Collected data entries
----------

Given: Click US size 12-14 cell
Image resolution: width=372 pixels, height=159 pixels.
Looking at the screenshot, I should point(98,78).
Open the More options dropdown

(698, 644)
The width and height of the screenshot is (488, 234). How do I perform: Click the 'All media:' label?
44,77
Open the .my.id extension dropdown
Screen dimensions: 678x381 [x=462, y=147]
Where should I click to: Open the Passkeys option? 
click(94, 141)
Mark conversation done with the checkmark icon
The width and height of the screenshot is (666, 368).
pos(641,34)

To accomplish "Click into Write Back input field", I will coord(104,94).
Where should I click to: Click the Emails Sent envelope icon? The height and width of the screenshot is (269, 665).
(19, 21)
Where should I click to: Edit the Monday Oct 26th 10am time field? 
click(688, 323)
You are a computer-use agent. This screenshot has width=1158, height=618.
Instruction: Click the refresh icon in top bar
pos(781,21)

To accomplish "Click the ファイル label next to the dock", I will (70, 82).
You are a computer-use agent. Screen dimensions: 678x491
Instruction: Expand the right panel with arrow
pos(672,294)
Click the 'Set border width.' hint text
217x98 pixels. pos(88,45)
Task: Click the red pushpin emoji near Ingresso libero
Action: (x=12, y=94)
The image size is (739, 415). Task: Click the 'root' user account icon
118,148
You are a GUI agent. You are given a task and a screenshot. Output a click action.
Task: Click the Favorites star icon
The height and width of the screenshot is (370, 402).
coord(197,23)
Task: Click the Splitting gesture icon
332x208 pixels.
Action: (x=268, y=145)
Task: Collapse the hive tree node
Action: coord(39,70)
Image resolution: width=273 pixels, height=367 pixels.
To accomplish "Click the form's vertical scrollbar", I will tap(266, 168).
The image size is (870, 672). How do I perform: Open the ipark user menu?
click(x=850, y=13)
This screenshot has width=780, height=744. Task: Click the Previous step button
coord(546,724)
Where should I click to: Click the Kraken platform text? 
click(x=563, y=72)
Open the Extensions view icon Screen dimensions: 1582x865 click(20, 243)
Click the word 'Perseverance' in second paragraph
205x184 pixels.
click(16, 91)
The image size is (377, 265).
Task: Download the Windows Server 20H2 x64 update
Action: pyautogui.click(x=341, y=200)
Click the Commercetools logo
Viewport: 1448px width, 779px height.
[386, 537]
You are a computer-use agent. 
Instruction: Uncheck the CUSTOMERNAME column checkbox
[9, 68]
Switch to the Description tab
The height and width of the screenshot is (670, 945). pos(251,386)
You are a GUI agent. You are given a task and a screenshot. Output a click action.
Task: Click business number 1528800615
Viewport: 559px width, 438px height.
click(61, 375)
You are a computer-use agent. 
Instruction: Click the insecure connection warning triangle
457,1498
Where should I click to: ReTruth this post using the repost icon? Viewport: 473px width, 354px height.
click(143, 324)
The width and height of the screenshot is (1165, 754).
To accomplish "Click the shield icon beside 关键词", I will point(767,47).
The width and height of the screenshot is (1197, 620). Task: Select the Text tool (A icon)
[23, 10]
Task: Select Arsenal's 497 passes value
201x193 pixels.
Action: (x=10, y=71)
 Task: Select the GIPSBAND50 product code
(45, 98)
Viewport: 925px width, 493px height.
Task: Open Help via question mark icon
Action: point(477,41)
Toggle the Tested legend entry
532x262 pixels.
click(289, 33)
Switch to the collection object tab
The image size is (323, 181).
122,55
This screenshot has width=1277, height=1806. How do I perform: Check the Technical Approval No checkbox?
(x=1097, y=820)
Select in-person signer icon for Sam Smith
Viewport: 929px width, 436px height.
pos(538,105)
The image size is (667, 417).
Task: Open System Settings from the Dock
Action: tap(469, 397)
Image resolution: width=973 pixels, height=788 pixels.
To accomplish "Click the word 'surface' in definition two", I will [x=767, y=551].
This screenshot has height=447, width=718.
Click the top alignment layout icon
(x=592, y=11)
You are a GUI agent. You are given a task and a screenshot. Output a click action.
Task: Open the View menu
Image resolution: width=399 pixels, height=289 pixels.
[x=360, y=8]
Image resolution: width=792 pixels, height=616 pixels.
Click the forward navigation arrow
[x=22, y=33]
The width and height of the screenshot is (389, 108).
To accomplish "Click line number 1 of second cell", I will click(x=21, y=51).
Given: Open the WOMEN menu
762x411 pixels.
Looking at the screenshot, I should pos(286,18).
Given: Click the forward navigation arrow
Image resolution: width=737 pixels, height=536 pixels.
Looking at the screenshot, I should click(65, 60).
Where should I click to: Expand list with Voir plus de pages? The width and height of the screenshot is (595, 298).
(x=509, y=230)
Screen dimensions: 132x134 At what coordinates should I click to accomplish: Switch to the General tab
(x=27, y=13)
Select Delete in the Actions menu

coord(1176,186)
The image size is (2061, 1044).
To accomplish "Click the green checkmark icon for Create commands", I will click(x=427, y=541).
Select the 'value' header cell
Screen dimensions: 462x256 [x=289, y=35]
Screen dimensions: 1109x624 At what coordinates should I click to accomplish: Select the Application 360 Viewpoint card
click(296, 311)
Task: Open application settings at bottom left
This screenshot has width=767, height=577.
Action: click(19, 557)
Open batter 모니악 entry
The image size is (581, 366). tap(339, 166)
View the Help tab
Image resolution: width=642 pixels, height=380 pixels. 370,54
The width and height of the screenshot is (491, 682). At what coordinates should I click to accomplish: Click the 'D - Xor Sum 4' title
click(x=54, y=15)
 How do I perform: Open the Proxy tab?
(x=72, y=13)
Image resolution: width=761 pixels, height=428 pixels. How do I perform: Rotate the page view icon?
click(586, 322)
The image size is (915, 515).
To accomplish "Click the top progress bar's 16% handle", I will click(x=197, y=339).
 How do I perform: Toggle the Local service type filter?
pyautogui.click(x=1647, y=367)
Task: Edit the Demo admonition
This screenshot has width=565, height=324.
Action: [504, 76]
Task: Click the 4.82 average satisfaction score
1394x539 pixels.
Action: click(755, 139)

----------

WORK TO COMPLETE: What's wanted is a faithful copy of each entry above.

OUTPUT BELOW:
Given: Click US size 12-14 cell
Image resolution: width=372 pixels, height=159 pixels.
Looking at the screenshot, I should point(98,78).
Open the More options dropdown

(698, 644)
The width and height of the screenshot is (488, 234). How do I perform: Click the 'All media:' label?
44,77
Open the .my.id extension dropdown
Screen dimensions: 678x381 [x=462, y=147]
Where should I click to: Open the Passkeys option? 
click(94, 141)
Mark conversation done with the checkmark icon
The width and height of the screenshot is (666, 368).
pos(641,34)

To accomplish "Click into Write Back input field", I will coord(104,94).
Where should I click to: Click the Emails Sent envelope icon? The height and width of the screenshot is (269, 665).
(19, 21)
Where should I click to: Edit the Monday Oct 26th 10am time field? 
click(688, 323)
You are a computer-use agent. This screenshot has width=1158, height=618.
Instruction: Click the refresh icon in top bar
pos(781,21)

To accomplish "Click the ファイル label next to the dock", I will (70, 82).
You are a computer-use agent. Screen dimensions: 678x491
Instruction: Expand the right panel with arrow
pos(672,294)
Click the 'Set border width.' hint text
217x98 pixels. pos(88,45)
Task: Click the red pushpin emoji near Ingresso libero
Action: (x=12, y=94)
The image size is (739, 415). Task: Click the 'root' user account icon
118,148
You are a GUI agent. You are given a task and a screenshot. Output a click action.
Task: Click the Favorites star icon
The height and width of the screenshot is (370, 402).
coord(197,23)
Task: Click the Splitting gesture icon
332x208 pixels.
Action: (x=268, y=145)
Task: Collapse the hive tree node
Action: coord(39,70)
Image resolution: width=273 pixels, height=367 pixels.
To accomplish "Click the form's vertical scrollbar", I will tap(266, 168).
The image size is (870, 672). How do I perform: Open the ipark user menu?
click(x=850, y=13)
This screenshot has width=780, height=744. Task: Click the Previous step button
coord(546,724)
Where should I click to: Click the Kraken platform text? 
click(x=563, y=72)
Open the Extensions view icon Screen dimensions: 1582x865 click(20, 243)
Click the word 'Perseverance' in second paragraph
205x184 pixels.
click(16, 91)
The image size is (377, 265).
Task: Download the Windows Server 20H2 x64 update
Action: pyautogui.click(x=341, y=200)
Click the Commercetools logo
Viewport: 1448px width, 779px height.
[386, 537]
You are a computer-use agent. 
Instruction: Uncheck the CUSTOMERNAME column checkbox
[9, 68]
Switch to the Description tab
The height and width of the screenshot is (670, 945). pos(251,386)
You are a GUI agent. You are given a task and a screenshot. Output a click action.
Task: Click business number 1528800615
Viewport: 559px width, 438px height.
click(61, 375)
You are a computer-use agent. 
Instruction: Click the insecure connection warning triangle
457,1498
Where should I click to: ReTruth this post using the repost icon? Viewport: 473px width, 354px height.
click(143, 324)
The width and height of the screenshot is (1165, 754).
To accomplish "Click the shield icon beside 关键词", I will point(767,47).
The width and height of the screenshot is (1197, 620). Task: Select the Text tool (A icon)
[23, 10]
Task: Select Arsenal's 497 passes value
201x193 pixels.
Action: (x=10, y=71)
 Task: Select the GIPSBAND50 product code
(45, 98)
Viewport: 925px width, 493px height.
Task: Open Help via question mark icon
Action: point(477,41)
Toggle the Tested legend entry
532x262 pixels.
click(289, 33)
Switch to the collection object tab
The image size is (323, 181).
122,55
This screenshot has width=1277, height=1806. How do I perform: Check the Technical Approval No checkbox?
(x=1097, y=820)
Select in-person signer icon for Sam Smith
Viewport: 929px width, 436px height.
pos(538,105)
The image size is (667, 417).
Task: Open System Settings from the Dock
Action: tap(469, 397)
Image resolution: width=973 pixels, height=788 pixels.
To accomplish "Click the word 'surface' in definition two", I will [x=767, y=551].
This screenshot has height=447, width=718.
Click the top alignment layout icon
(x=592, y=11)
You are a GUI agent. You are given a task and a screenshot. Output a click action.
Task: Open the View menu
Image resolution: width=399 pixels, height=289 pixels.
[x=360, y=8]
Image resolution: width=792 pixels, height=616 pixels.
Click the forward navigation arrow
[x=22, y=33]
The width and height of the screenshot is (389, 108).
To accomplish "Click line number 1 of second cell", I will click(x=21, y=51).
Given: Open the WOMEN menu
762x411 pixels.
Looking at the screenshot, I should pos(286,18).
Given: Click the forward navigation arrow
Image resolution: width=737 pixels, height=536 pixels.
Looking at the screenshot, I should click(65, 60).
Where should I click to: Expand list with Voir plus de pages? The width and height of the screenshot is (595, 298).
(x=509, y=230)
Screen dimensions: 132x134 At what coordinates should I click to accomplish: Switch to the General tab
(x=27, y=13)
Select Delete in the Actions menu

coord(1176,186)
The image size is (2061, 1044).
To accomplish "Click the green checkmark icon for Create commands", I will click(x=427, y=541).
Select the 'value' header cell
Screen dimensions: 462x256 [x=289, y=35]
Screen dimensions: 1109x624 At what coordinates should I click to accomplish: Select the Application 360 Viewpoint card
click(296, 311)
Task: Open application settings at bottom left
This screenshot has width=767, height=577.
Action: click(19, 557)
Open batter 모니악 entry
The image size is (581, 366). tap(339, 166)
View the Help tab
Image resolution: width=642 pixels, height=380 pixels. 370,54
The width and height of the screenshot is (491, 682). At what coordinates should I click to accomplish: Click the 'D - Xor Sum 4' title
click(x=54, y=15)
 How do I perform: Open the Proxy tab?
(x=72, y=13)
Image resolution: width=761 pixels, height=428 pixels. How do I perform: Rotate the page view icon?
click(586, 322)
The image size is (915, 515).
To accomplish "Click the top progress bar's 16% handle", I will click(x=197, y=339).
 How do I perform: Toggle the Local service type filter?
pyautogui.click(x=1647, y=367)
Task: Edit the Demo admonition
This screenshot has width=565, height=324.
Action: [504, 76]
Task: Click the 4.82 average satisfaction score
1394x539 pixels.
Action: click(755, 139)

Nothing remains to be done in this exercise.